En este sentido, hemos llegado al punto de que la fiesta resulta incompatible con la posibilidad de comunicar, decidir colectivamente y actuar. Para ello, acaso habría que cortar la música e interrumpir el evento, hecho que produciría una alarma innecesaria y todo eso.
Otra cuestión es el modo en que se afronta lo de ponerse. Ahora se ha generalizado el argumento de que hay gente que va toa puesta y no se entera y más que puesta lo que va es idiotizada. Me resisto a creer que cuando una está puesta no percibe lo que hay, más bien todo lo contrario, lo percibe y con una nitidez que asusta porque la visión se anticipa, se hace muy fina, tanto que se es capaz de leer movimientos imperceptibles, gestos, actitudes que expresan formas de encontrarse en el mundo: el miedo, la impotencia... Para muchas mujeres esto resulta bien claro y es por ello que a veces cuando tomas algo proyectas y experimentas las agresiones sexuales de lo micro. A veces hemos preferido no mirar en cierta dirección, la verdad es que no por ello hemos dejado de ver. Y ya que en cualquier caso vemos, acaso sea mejor mirar de frente. Ya se sabe lo que duelen las trampas que nos gastamos... Cuando no se puede o no se quiere o una no se ve capaz de discernir lo que sucede a su alrededor habrá que apostar por el contacto a no ser que se prefiera apostar por la estupidez, en cuyo caso ya no hay más que hablar.
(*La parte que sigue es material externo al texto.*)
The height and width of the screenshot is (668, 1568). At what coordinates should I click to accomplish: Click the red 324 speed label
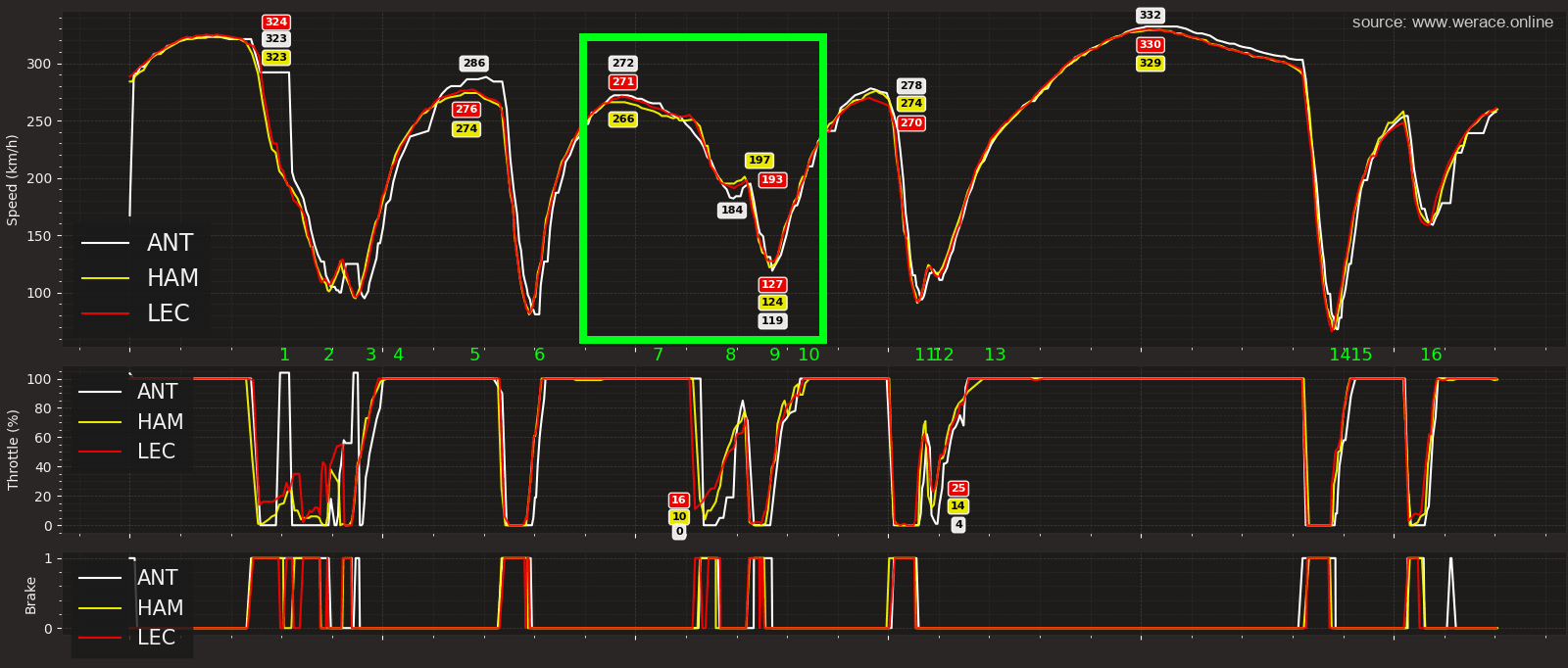(276, 23)
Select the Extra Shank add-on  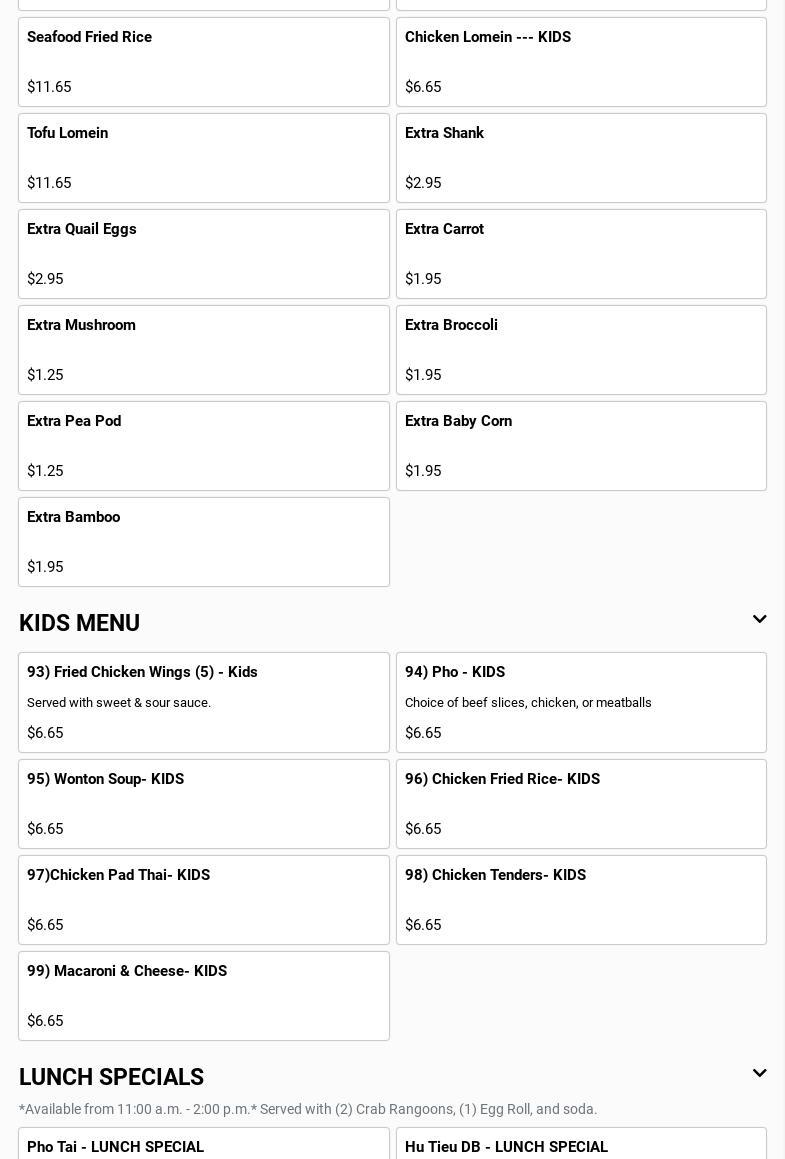pos(581,158)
Si esto es hábito habrá que entrar a saco por ahí porque la denuncia a posteriori es insuficiente, nos puede dejar mejor sabor de boca pero no vale para lo que viene después. Otro salto que hay que hacer posible es la atención a la mujer que ha sufrido la agresión. También ahí hemos andado bien
flojas. Primero, para entender y aprender sobre cómo se experimenta la agresión. Para eso hay que dejarse del una agresión es una agresión y punto y no tener miedo al intercambio y al fantasma del morbo. Cuando se producen agresiones hay que crear grupos de apoyo, de intermediación y seguimiento porque una vez ocurrida la agresión, quien la sufre sigue circulando por ahí y tiene mucho que digerir. Nada de invisibilizar sino saber, conocer cómo se siente la agredida, cómo define la violencia y actúa en su contra, contra la violencia del momento y contra la de los momentos posteriores. Enganchar con el ritmo y las exigencias de quien la vive. La mediación con la colectividad que es el Centro Social es importante como ejercicio contra el olvido y por la actuación en positivo, por la recuperación de un espacio maldito que ya no se desea pisar.
Repensar las definiciones desde esa actitud de escucha e intercambio puede revelar algunos estereotipos interesantes sobre las agresiones sexuales. Por ejemplo, qué ocurre cuando para la agredida lo que se pone en primer plano no es la violación sino el peligro de muerte o cuando actuar pasa por estrategias de autodefensa tan inteligentes y espontáneas como fingir sometimiento y complacencia ante una violencia desmesurada. ¿Vamos nosotras ahí a hablar con nuestro lenguaje o a trazar un puente real con la vivencia y los términos de quien tiene mucho más que decir? Estaría bien poner en común las subjetividades que se moviliza con todo esto.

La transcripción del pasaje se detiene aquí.